Example of two prime ideals whose intersection of the squares not equal to the square of the intersection
Solution 1:
What about the following: Let $R$ be the ring $k[x,y]/(x^2y-y^2x)$. Let us take $\mathfrak p=(x)$ and $\mathfrak q=(y)$. These are prime ideals. Furthermore $\mathfrak p\cap \mathfrak q=(xy)$, so $(\mathfrak p\cap \mathfrak q)^2=(x^2y^2)$. But, $x^2y=y^2x\in \mathfrak p^2\cap \mathfrak q^2.$
Edit. The same idea works for integral domains. Let $R=k[x,y,u,v]/(x^2y-u^2v)$. Then take $\mathfrak p=(x,v)$ and $\mathfrak q=(y,u)$, these are prime ideals.

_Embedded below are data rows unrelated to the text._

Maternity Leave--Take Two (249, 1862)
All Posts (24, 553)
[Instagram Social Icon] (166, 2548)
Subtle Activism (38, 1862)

Then $\mathfrak p\cap \mathfrak q=(xy,xu,vy,vu)$, so $(\mathfrak p\cap \mathfrak q)^2$ is generated by elements of degree $4$. But $x^2y=u^2v$ is in $\mathfrak p^2\cap \mathfrak q^2$.
Solution 2:
How about $R=k[x,y,u,v]/(xy-uv)$. Let $I=(x,y)$, $J=(u,v)$. Clearly $xy=uv\in I^2\cap J^2$, but $xy\notin (I\cap J)^2$.
Edit. Let $R=k[x,y,u,v,a,b,c,d]/(xy+uv-ab-cd)$, $\mathfrak p=(x,y,u,v)$, $\mathfrak q=(a,b,c,d)$. Clearly $t:=xy+uv=ab+cd\in\mathfrak p^2\cap\mathfrak q^2$, but $t\notin (\mathfrak p\cap\mathfrak q)^2$.